Quercetin also shows an ability to reduce allergic response. In a 2016 article published by the peer-reviewed journal Molecules, authors note quercetin demonstrated efficacy as a histamine inhibitor.

In animal studies, quercetin has been shown to exacerbate kidney damage. This is particularly dangerous for individuals who currently take prescription medications that are known to be damaging to the kidneys.
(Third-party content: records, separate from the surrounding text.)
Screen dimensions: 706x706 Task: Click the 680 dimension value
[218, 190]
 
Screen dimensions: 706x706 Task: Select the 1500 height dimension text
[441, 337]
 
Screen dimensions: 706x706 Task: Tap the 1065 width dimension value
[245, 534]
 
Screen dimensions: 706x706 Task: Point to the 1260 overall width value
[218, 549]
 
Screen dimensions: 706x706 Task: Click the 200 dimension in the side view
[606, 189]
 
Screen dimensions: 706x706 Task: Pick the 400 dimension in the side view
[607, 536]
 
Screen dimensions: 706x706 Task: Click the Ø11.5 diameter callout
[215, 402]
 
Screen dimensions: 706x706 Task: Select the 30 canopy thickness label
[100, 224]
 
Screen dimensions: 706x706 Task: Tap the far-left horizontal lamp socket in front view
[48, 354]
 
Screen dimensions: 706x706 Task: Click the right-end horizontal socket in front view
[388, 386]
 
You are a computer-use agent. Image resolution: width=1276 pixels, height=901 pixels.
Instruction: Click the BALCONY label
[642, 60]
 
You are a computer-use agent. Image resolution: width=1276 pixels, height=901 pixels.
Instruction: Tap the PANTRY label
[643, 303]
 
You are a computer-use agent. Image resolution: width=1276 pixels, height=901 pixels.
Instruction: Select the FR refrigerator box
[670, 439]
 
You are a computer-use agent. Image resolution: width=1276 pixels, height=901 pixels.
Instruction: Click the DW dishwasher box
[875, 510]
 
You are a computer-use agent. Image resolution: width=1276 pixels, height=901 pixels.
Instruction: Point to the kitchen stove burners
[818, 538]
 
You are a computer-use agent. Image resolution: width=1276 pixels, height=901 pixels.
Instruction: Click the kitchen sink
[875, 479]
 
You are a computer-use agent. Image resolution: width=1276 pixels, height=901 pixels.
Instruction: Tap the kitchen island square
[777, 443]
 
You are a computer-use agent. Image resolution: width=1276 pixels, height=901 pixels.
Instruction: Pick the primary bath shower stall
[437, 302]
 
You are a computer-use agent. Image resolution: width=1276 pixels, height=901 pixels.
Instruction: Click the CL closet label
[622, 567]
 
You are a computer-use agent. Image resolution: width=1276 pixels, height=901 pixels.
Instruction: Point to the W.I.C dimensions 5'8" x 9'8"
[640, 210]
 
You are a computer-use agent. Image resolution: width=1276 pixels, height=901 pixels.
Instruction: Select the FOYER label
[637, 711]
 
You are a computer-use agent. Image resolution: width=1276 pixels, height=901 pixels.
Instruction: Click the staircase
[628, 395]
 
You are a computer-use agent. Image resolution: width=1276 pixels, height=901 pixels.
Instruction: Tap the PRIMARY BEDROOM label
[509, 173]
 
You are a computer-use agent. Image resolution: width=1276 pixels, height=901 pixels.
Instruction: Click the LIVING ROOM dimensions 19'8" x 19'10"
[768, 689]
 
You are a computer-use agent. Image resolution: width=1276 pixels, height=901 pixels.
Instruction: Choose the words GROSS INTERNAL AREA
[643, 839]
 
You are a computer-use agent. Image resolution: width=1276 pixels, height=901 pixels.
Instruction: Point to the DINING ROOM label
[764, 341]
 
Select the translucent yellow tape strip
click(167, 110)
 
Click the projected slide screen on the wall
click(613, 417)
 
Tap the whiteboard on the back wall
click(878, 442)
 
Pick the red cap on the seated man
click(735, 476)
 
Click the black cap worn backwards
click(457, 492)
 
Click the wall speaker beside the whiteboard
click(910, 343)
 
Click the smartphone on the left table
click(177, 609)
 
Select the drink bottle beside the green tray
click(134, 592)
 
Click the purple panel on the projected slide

Quercetin exhibits several adverse reactions with common prescription drugs, including:

• Quinolone (antibiotics): Synergies may amplify effects
• Cyclosporine (Neoral, Sandimmune): May reduce bioavailability and lessen effects
• Any medication that is broken down by the liver, including Cytochromes P450 2C9, P450 2D6 (CYP2D6), and P450 3A4 (CYP3A4): May affect how the liver processes these drugs and cause corresponding changes in effects and side effects
• P-Glycoprotein substrates and other medications mediated by pumps in cells: May reduce delivery of medication into cells and inhibit effects
• Warfarin (Coumadin): May interfere with warfarin therapy, resulting in increased risk of bruising or bleeding
• Losartan (Cozaar) and other antihypertensive drugs, including thiazide diuretics, calcium channel blockers, ACE inhibitors, angiotensin II receptor antagonists (ARBs), and beta blockers: May cause dangerous decreases in blood plasma concentration
• Midazolam (Versed): May cause adverse interactions
• Pravastatin (Pravachol): May increase the effects of this statin
• Diclofenac (Voltaren): May have adverse effects on metabolism and utilization of this common arthritis medication
• Quetiapine (Seroquel): When taken together, quercetin may increase the effects of this prescription medication
• Diabetes medications: Taking both quercetin and diabetes medications may cause dangerous drops in blood sugar. This includes standard insulin medications for type 1 diabetes, as well as medications for type 2 diabetes like alpha-glucosidase inhibitors, biguanides, dopamine agonists, DPP-4 inhibitors, GLP-1 receptor agonists, meglitinides, SGLT-2 inhibitors, sulfonylureas, and thiazolidinediones.